=== Quoted text ===
.....

Notwithstanding their vaguely sexist phrasing, Ignatius Loyola, Aristotle and St Thomas Acquinas have all been credited with saying “give me the child until the age of seven and I will show you the man”. But educators, and us as practitioners in the preschool industry, know this to be true. A child’s most important years are the first years and in this age of media saturation it is imperative that quality media is fully accessible to all children. Always.

Preschool content has the power to massively impact the future. And if you’re thinking preschool content, the chances are you’re thinking Bluey. I’m not going to wax lyrical about Bluey for too long.

But…

Watch the episode about cricket. It’s a global favourite. Kids would be really hard pressed to actually, really, follow it, but it doesn’t matter because it’s Bluey and they love it. Bluey is as much for the parents as it is for the kids. Actually, I think it’s written for parents first, but that’s another conversation. Whatever the reality, there is no denying that this is a fundamental part of its genius. Parents want to co-view and here’s a show they actually can because it is authentic.

.....

=== Material provided ===
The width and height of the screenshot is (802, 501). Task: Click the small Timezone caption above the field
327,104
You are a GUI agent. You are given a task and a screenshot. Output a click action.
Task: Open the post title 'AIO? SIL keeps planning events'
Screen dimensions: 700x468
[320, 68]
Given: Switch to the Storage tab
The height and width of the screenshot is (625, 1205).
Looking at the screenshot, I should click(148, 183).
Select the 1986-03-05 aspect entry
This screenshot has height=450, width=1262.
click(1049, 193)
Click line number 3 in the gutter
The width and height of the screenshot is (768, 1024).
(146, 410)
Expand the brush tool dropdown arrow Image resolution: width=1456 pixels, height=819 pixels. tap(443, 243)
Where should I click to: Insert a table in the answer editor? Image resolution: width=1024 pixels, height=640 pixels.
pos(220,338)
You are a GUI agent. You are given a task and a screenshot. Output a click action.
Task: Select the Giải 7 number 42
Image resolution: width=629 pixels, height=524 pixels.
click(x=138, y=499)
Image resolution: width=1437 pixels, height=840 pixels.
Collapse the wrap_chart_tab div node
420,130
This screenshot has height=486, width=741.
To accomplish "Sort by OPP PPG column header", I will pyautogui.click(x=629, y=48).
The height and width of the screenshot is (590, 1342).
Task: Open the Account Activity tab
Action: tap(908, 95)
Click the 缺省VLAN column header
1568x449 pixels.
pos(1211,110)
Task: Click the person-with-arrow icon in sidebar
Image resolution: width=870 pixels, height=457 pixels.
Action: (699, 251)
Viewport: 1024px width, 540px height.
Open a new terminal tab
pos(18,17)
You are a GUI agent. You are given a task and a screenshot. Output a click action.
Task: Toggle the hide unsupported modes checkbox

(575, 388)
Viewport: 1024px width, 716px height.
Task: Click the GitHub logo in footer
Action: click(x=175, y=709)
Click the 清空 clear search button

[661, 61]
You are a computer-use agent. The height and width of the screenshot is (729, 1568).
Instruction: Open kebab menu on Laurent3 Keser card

.....

=== Written exercise ===
Continue the passage about preschool content and Bluey, starting right after its last sentence.

=== Response to this task ===
Authentic for the children, authentic for the parents and perhaps most importantly, authentic for this moment in time.

It reflects all aspects of preschool family life with humour, courage and without pretence. And those clever people in the licensing/brand/marketing/PR department have done a damn fine job of making sure that every touch point is treated with care and thought.

But Bluey’s impact has a wider significance that most have missed. Bluey and Bingo have raised the content bar so high that this show is forcing others to think harder and create better. And that can only be a good thing. Tartrazine fueled nursery rhyme nonsense is not going to cut it any more. Authentic stories that reflect the lives of the people watching is.

As the world slides further down the geopolitical toilet made by old men driven only by their inflated need to be adored, there is a little spark of hope that the industry we work in, one that really cares about the future of the children in our care, is doing its bit to develop stories, products and services that make a positive difference.

Being serious and sincere about making great content for kids doesn’t mean it’s not entertaining. It means we care. The importance of being earnest in the development of content for the most important people in the world to consume has never been greater.